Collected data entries
★ ★ ★ ★
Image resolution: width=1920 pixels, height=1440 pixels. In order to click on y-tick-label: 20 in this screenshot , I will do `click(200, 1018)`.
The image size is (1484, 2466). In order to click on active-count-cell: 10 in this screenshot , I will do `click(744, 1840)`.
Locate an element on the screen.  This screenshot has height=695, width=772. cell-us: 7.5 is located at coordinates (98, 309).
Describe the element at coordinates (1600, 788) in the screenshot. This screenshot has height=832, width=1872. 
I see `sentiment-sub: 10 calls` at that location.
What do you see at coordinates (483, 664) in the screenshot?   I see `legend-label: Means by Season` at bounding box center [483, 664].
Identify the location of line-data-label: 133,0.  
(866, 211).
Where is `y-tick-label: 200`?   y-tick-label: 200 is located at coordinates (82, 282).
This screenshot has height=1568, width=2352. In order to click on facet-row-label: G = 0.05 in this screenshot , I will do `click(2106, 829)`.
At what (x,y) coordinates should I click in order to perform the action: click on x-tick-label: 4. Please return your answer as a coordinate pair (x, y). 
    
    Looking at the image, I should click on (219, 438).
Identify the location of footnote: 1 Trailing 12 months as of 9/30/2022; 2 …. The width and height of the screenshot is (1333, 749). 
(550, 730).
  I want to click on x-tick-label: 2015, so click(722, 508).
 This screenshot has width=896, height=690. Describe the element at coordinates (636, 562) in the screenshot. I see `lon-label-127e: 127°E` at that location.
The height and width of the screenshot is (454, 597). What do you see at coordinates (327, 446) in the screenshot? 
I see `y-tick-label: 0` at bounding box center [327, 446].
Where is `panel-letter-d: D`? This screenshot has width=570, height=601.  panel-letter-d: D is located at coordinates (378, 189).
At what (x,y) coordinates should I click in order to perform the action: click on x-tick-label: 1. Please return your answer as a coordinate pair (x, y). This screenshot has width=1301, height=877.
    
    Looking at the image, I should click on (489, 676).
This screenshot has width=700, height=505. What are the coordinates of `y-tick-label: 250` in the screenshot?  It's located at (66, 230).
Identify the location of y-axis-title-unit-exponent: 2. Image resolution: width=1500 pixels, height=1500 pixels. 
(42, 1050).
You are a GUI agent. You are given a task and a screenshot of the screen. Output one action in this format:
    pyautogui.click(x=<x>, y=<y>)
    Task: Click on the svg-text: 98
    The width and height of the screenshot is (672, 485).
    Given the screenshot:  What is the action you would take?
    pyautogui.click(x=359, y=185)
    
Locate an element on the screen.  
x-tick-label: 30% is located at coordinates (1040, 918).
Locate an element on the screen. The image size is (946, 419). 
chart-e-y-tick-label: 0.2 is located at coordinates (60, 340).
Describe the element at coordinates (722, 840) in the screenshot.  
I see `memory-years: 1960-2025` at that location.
★ ★ ★ ★
Work required: Find each line in the listing that contains the string "answer". Copy those lines.

Solution:
At what (x,y) coordinates should I click in order to perform the action: click on x-tick-label: 4. Please return your answer as a coordinate pair (x, y). 
At what (x,y) coordinates should I click in order to perform the action: click on x-tick-label: 1. Please return your answer as a coordinate pair (x, y). This screenshot has width=1301, height=877.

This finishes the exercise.